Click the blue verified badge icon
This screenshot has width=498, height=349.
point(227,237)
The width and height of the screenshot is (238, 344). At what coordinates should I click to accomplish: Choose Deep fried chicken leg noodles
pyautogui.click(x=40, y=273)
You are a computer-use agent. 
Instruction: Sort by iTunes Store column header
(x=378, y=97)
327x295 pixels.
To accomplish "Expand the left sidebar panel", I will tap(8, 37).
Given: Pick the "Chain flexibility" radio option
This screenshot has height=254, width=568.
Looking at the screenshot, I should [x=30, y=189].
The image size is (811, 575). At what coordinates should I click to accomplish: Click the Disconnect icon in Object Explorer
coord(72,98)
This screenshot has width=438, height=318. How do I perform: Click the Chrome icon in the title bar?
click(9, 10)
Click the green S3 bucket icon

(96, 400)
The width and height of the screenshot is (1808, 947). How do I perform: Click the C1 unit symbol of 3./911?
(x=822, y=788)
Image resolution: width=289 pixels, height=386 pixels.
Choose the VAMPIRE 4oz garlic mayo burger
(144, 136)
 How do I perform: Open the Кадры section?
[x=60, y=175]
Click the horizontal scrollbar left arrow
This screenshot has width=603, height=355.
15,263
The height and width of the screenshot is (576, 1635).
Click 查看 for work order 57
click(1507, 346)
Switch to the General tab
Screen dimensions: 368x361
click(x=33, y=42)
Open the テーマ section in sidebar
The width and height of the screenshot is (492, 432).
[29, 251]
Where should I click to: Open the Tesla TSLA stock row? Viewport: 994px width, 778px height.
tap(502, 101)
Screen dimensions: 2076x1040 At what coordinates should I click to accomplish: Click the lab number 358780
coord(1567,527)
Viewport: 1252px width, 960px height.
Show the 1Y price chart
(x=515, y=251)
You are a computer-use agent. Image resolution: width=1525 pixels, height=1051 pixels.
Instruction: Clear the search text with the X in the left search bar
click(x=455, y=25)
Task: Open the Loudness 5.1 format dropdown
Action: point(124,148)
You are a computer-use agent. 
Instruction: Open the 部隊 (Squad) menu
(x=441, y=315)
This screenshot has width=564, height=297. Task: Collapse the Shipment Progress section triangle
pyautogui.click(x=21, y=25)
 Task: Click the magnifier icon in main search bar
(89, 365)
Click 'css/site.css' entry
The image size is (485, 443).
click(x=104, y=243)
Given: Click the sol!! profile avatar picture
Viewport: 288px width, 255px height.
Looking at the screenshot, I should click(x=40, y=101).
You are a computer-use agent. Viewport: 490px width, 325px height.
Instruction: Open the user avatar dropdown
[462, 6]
════
▸ THE PROBLEM: An exact copy of the lines from the one with "Choose the VAMPIRE 4oz garlic mayo burger" through the last line of the listing is the whole answer.

▸ FINISHED EXERCISE:
Choose the VAMPIRE 4oz garlic mayo burger
(144, 136)
 How do I perform: Open the Кадры section?
[x=60, y=175]
Click the horizontal scrollbar left arrow
This screenshot has width=603, height=355.
15,263
The height and width of the screenshot is (576, 1635).
Click 查看 for work order 57
click(1507, 346)
Switch to the General tab
Screen dimensions: 368x361
click(x=33, y=42)
Open the テーマ section in sidebar
The width and height of the screenshot is (492, 432).
[29, 251]
Where should I click to: Open the Tesla TSLA stock row? Viewport: 994px width, 778px height.
tap(502, 101)
Screen dimensions: 2076x1040 At what coordinates should I click to accomplish: Click the lab number 358780
coord(1567,527)
Viewport: 1252px width, 960px height.
Show the 1Y price chart
(x=515, y=251)
You are a computer-use agent. Image resolution: width=1525 pixels, height=1051 pixels.
Instruction: Clear the search text with the X in the left search bar
click(x=455, y=25)
Task: Open the Loudness 5.1 format dropdown
Action: point(124,148)
You are a computer-use agent. 
Instruction: Open the 部隊 (Squad) menu
(x=441, y=315)
This screenshot has width=564, height=297. Task: Collapse the Shipment Progress section triangle
pyautogui.click(x=21, y=25)
 Task: Click the magnifier icon in main search bar
(89, 365)
Click 'css/site.css' entry
The image size is (485, 443).
click(x=104, y=243)
Given: Click the sol!! profile avatar picture
Viewport: 288px width, 255px height.
Looking at the screenshot, I should click(x=40, y=101).
You are a computer-use agent. Viewport: 490px width, 325px height.
Instruction: Open the user avatar dropdown
[462, 6]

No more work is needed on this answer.